Au plan sécuritaire, le Président Issoufou a évoqué les efforts du gouvernement pour améliorer les conditions de travail des forces de défense et de sécurité. Ce qui a-t-il estimé, a permis au Niger de vivre en paix malgré la situation au Mali et en Libye, malgré les agressions de Boko Haram. Le résultat de ce travail, c'est le classement honorable des FAN par le site américain Global Fire Power, spécialisé sur les questions de défense. ''L'armée nigérienne est au 10ème rang des armées africaines. Nous sommes la meilleure armée d'Afrique de l'Ouest et d'Afrique francophone, la deuxième de la Cedeao. Ce n'est pas un hasard'' s'est-il réjoui. Le président Issoufou a en outre placé la présence des troupes françaises et américaines au Niger dans le cadre d'un choix stratégique pour faire face aux menaces qui dépensent les frontières des Etats.

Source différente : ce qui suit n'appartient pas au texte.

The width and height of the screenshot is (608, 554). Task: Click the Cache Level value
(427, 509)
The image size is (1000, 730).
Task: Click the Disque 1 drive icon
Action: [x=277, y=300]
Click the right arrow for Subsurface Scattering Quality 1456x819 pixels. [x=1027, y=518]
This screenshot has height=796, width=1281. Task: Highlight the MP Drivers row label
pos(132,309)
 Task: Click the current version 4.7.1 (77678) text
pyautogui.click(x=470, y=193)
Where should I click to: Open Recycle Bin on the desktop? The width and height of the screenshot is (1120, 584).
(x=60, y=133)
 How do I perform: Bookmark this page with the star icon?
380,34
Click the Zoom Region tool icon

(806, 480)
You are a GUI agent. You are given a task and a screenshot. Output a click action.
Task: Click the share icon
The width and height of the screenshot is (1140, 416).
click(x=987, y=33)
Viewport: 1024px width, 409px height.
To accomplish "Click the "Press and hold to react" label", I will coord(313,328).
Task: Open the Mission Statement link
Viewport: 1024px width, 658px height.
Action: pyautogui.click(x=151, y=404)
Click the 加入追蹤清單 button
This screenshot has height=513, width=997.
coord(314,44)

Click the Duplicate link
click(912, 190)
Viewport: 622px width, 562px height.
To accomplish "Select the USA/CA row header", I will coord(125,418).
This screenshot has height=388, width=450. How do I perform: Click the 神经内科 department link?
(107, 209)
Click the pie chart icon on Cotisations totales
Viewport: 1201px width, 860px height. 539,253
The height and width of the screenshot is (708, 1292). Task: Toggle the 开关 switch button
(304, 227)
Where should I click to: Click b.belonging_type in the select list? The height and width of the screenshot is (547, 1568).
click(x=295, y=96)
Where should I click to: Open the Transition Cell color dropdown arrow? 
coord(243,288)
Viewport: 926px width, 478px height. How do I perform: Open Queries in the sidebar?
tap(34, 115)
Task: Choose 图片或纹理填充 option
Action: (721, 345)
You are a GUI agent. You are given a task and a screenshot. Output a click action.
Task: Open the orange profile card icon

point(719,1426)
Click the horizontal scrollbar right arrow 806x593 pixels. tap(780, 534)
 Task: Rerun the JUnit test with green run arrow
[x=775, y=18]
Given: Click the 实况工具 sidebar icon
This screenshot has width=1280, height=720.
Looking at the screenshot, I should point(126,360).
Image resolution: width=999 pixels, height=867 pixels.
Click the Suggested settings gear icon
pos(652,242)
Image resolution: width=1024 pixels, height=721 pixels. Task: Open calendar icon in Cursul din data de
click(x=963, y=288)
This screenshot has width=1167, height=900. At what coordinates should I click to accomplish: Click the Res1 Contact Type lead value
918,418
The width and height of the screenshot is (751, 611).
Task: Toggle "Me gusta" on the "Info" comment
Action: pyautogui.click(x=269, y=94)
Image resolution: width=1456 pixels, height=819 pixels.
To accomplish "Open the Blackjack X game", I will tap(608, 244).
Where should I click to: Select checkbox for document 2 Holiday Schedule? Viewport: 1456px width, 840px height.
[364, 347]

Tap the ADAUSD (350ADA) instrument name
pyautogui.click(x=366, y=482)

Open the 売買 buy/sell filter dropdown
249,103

''Mon devoir est de protéger le Niger et les Nigériens, de leur permettre de se coucher et de se lever en sécurité. Est-il si difficile de comprendre que les menaces auxquelles nous devons faire face dépassent les capacités de nos États ? Entre deux maux, il faut choi¬sir le moindre. Le moindre, c'est d'avoir des alliés qui puissent nous permettre d'assurer notre sécurité. Lorsqu'il y a antagonisme entre sécurité et liberté, on opte pour la sécurité, quitte à rectifier le tir plus tard'', a-t-il expliqué. Le Chef de l'Etat a par ailleurs salué la nouvelle dynamique imprimée au Nigeria par le président Muhammadu Buhari dans la lutte contre Boko Haram. ''J'en suis totalement satisfait. Le président Buhari est très impliqué. Il a réservé ses premières visites à l'étranger aux pays du front, le Niger, le Tchad et le Cameroun. Depuis son arrivée, la force mixte multinationale est quasi opérationnelle. Et, ces derniers mois, les terroristes ont perdu du terrain, ils ont été affaiblis'' a-t-il déclaré.
Pour le président Issoufou, l'allégeance de Boko Haram au groupe État islamique ne change en rien la donne d'un point de vue opérationnel, précisant que les services de renseignement restent mobilisés. Une attention est accordée au front du nord ''qui reste ouvert et que nous ne perdons pas de vue''. «C'est la raison pour laquelle nous saluons l'accord d'Alger, conclu entre le gouvernement malien et les mouvements armés qui n'ont pas d'accointances avec les groupes terroristes; il nous permet de mieux isoler ces derniers pour mieux les combattre», a-t-il dit. Par contre le Chef de l'Etat s'est refusé à tout commentaire sur le processus de transition au Burkina. «Je ne m'ingère pas dans les affaires du Burkina et ne soutiens personne» a-t-il déclaré.
Enfin, relativement à l'accord avec Areva, le Président Issoufou a estimé qu'il est transparent et équilibré. «Il a fait l'objet d'un débat au Parlement. Areva a été soumis aux nouvelles dispositions fiscales du code minier 2006. Nous pen¬sons avoir obtenu un bon accord, qui est actuellement mis en œuvre. Il est consultable au ministère des Mines. On n'a rien à cacher », a-t-il dit.